Notwithstanding the criticism, no new legislation or court rules have been adopted in response to the recommendations embodied in the report concerning the quantum and quality of evidence.[3] To the contrary, while no action has been taken to affect the historic meaning of the right to indictment by grand jury in the State, see N.J. Const. (1947), Art I, par. 8, our case law has recognized that "[a]n indictment may be based largely or wholly on hearsay and other evidence which may not be legally competent or admissible at the plenary trial. See e.g., State v. Bennett, [194 N.J. Super. 231, 234 (App.Div. 1984), certif. den. 103 N.J. 463 (1986)]; State v. Thrunk, [157 N.J. Super. 265, 278 (App.Div. 1978)]; State v. Ferrante, 111 N.J. Super. 299, 304-306 (App.Div. 1970). [citation omitted]." State v. Schmidt, 213 N.J. Super. 576, 584 (App.Div. 1986), certif. granted 107 N.J. 635 (1987). See also State v. Vasky, 218 N.J. Super. 487, 491 (App.Div. 1987).

Although the testimony was largely or exclusively incompetent by virtue of the leading questions, there was evidence before the grand jury in this case sufficient to sustain *586 the charges, including the allegation under N.J.S.A. 2C:39-4a. The fact that the victim was hit with a BB pellet gives rise to at least an inference of an unlawful purpose sufficient to return an indictment.

Although we have great sympathy with the determination of the trial judge and the reasons he expressed, we are satisfied that long-standing case law in this State requires reversal of the dismissal. The Supreme Court, either by the adjudicatory process or by adoption of rules governing practice and procedure, can, of course, reconsider issues regarding practice before the grand jury.

Accordingly, the judgment under review is reversed and the matter is remanded to the Law Division for trial.


[1] The Assignment Judge also referred to the fact that defendant was charged with Graves Act offenses and that State v. Harmon considered that significant in construing the meaning of N.J.S.A. 2C:39-4a.

[2] See the similar companion report of the Criminal Practice Committee, "The Grand Jury: A Blueprint for Reform," 100 N.J.L.J. 443 (1977).
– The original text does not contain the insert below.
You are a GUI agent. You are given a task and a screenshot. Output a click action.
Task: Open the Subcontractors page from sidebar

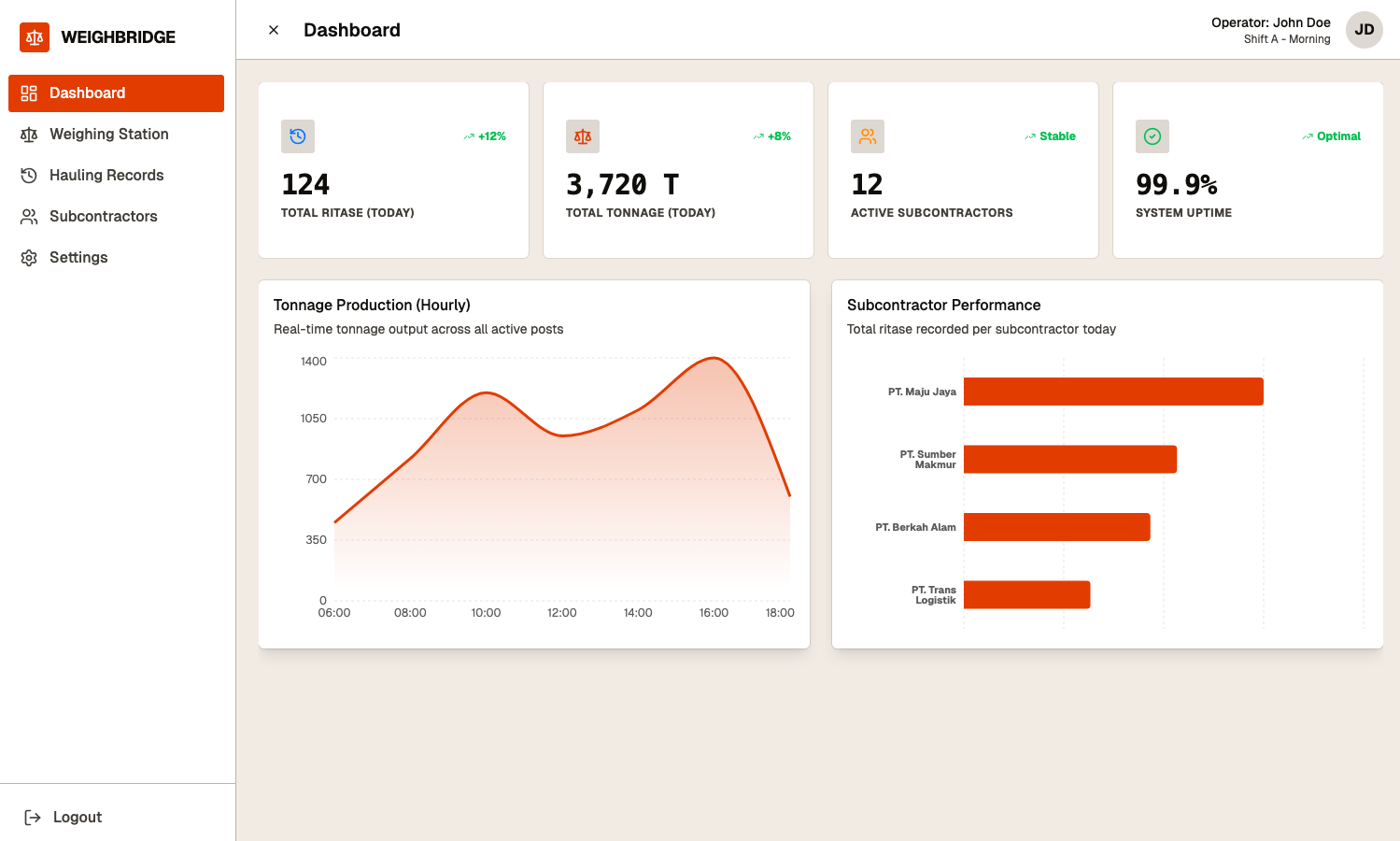pyautogui.click(x=103, y=216)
[3] There have been certain rule changes and statutory amendments related to other issues addressed in the report and developing case law. See, e.g., R. 3:6-5, R. 3:6-6; State v. Hart, 139 N.J. Super. 565 (App.Div. 1976). Although the issue need not be decided by us, we have no doubt that either the Legislature or the Supreme Court could initiate or take action directed to the quality of evidence to be required before the grand jury. See, e.g., State v. D.R., 109 N.J. 348 (1988); State v. DiPaolo, 34 N.J. 279, 285 (1961), ("[i]ndictmentis patently a matter of practice and procedure"); State v. Greco, 29 N.J. 94, 104 (1959).